▶ [THE PROBLEM]: For the data below, retype word for word the lines from the one containing "Where should I" through the one containing "Given: Click the Red percentage progress bar"; drop the pictures.

DATASET EXTRACT Start Marker

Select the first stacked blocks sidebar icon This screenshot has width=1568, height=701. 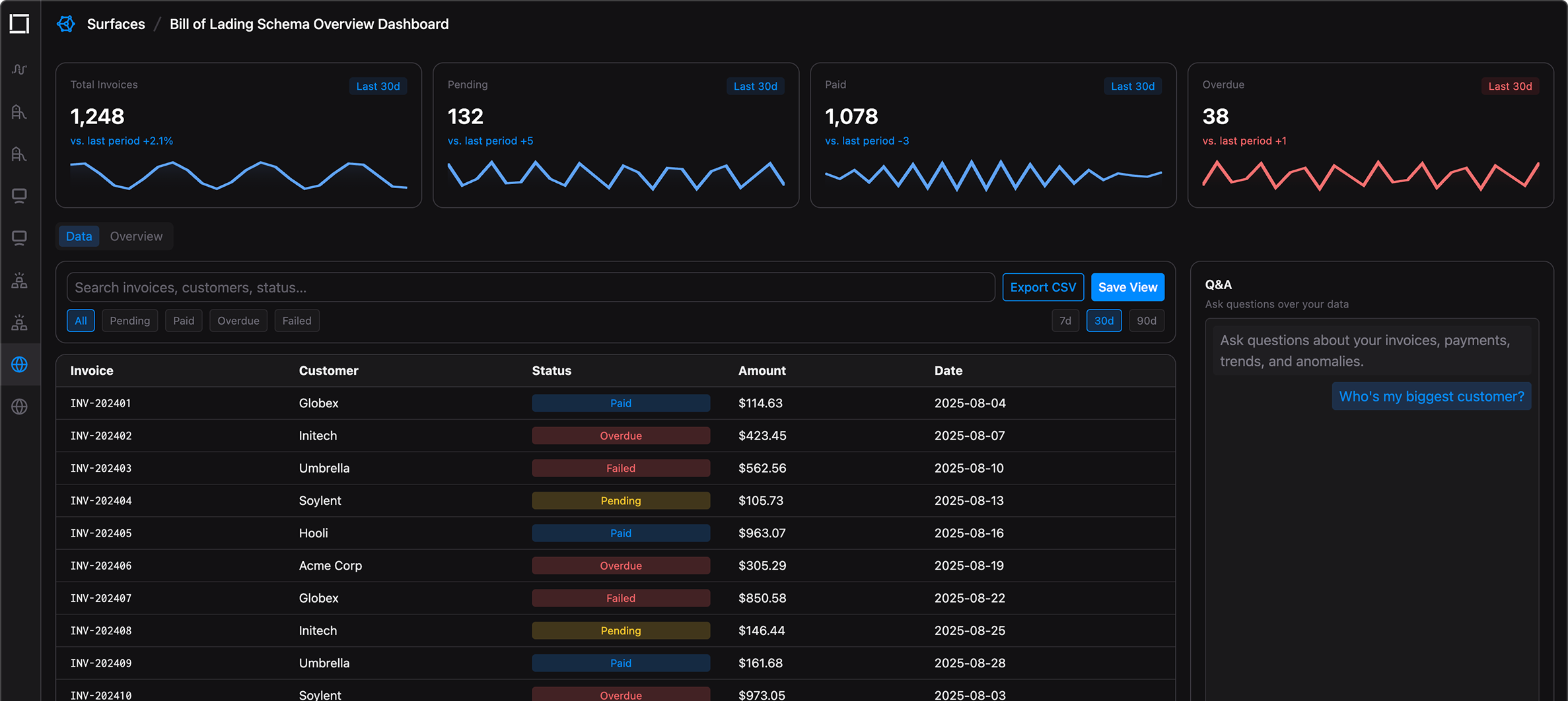pyautogui.click(x=20, y=281)
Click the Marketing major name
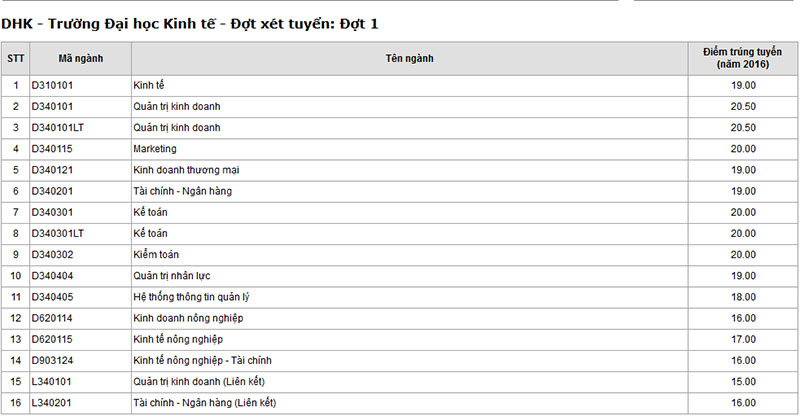 [x=154, y=148]
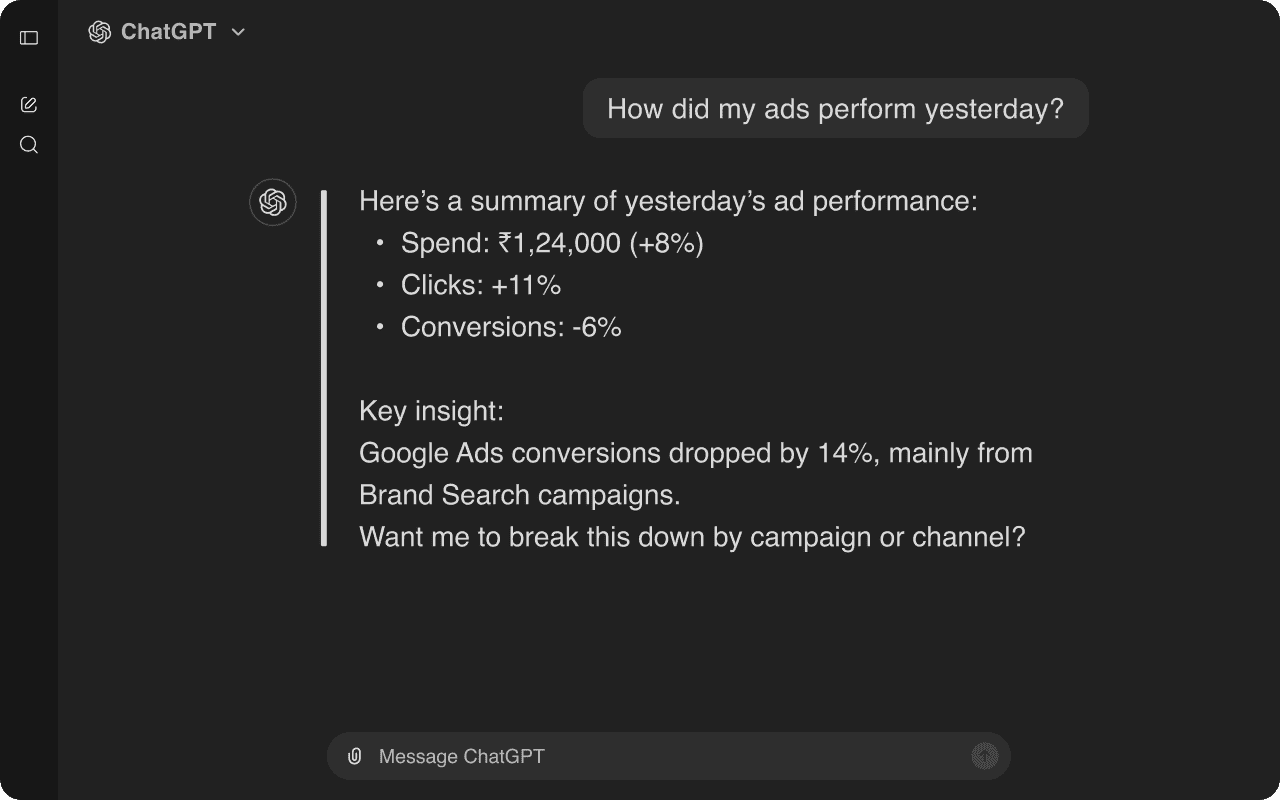Image resolution: width=1280 pixels, height=800 pixels.
Task: Click the ChatGPT logo in the header
Action: [98, 31]
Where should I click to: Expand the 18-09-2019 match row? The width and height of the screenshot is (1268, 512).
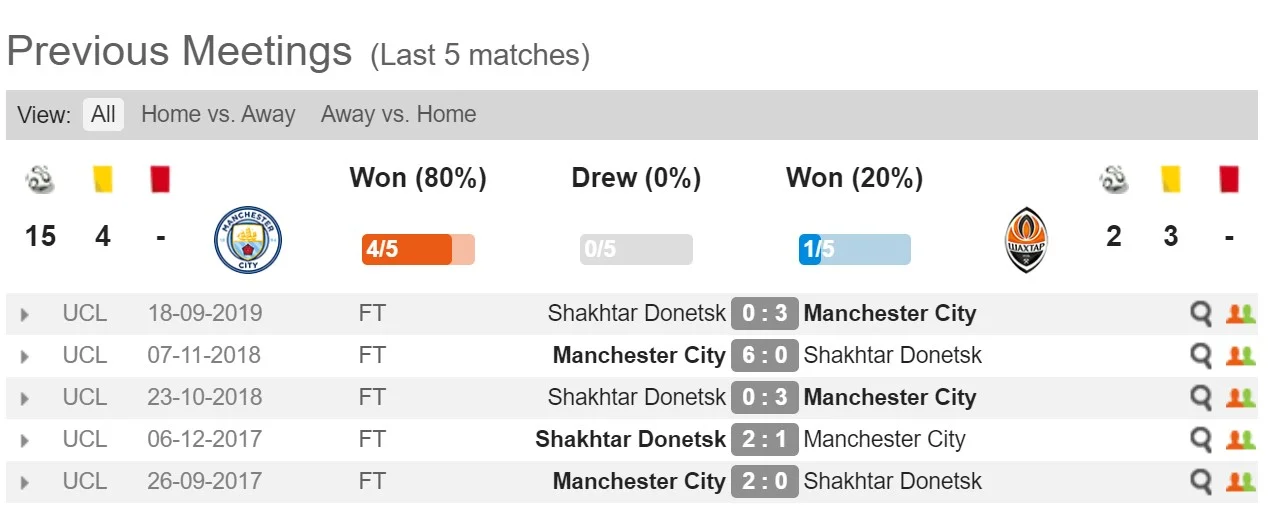pyautogui.click(x=25, y=315)
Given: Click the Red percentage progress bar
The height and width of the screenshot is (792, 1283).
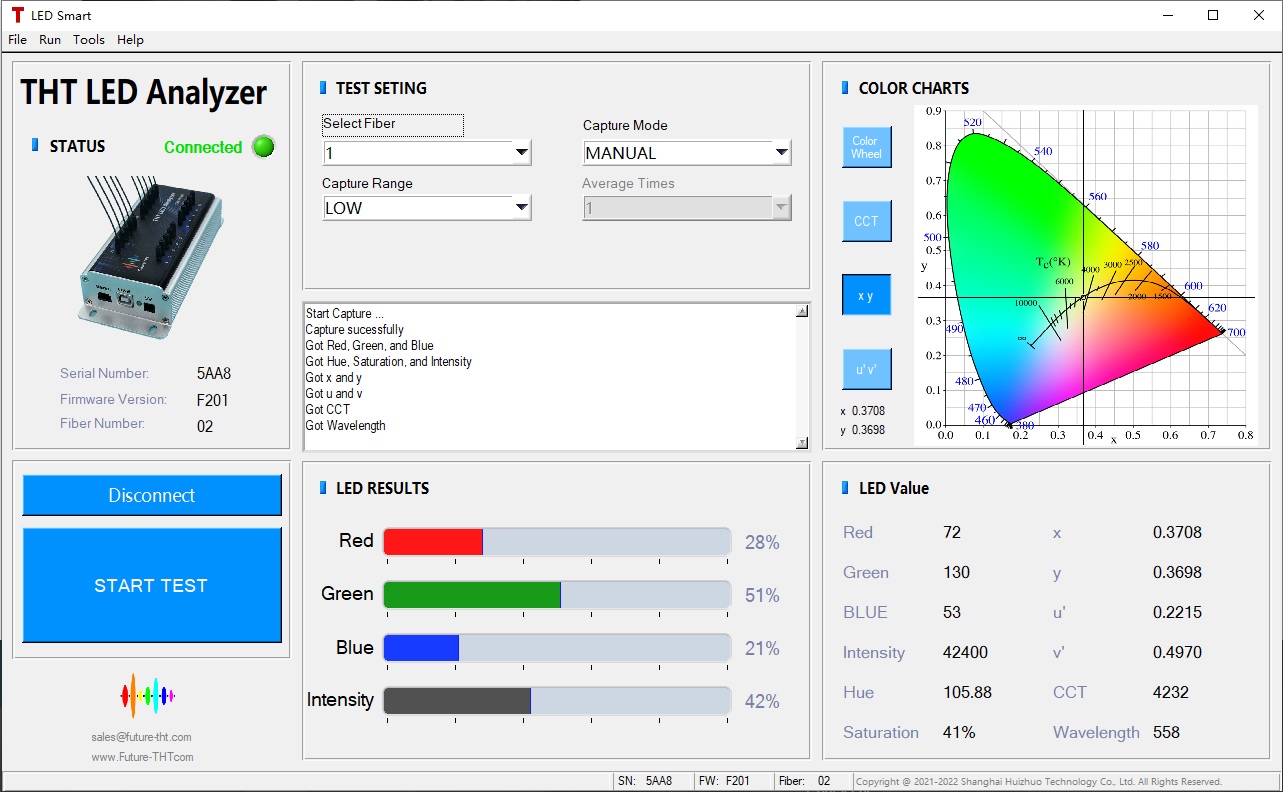Looking at the screenshot, I should point(557,542).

DATASET EXTRACT End Marker

▶ [SOLVED PROBLEM]:
Where should I click to: Expand the 18-09-2019 match row? The width and height of the screenshot is (1268, 512).
pyautogui.click(x=25, y=315)
Given: Click the Red percentage progress bar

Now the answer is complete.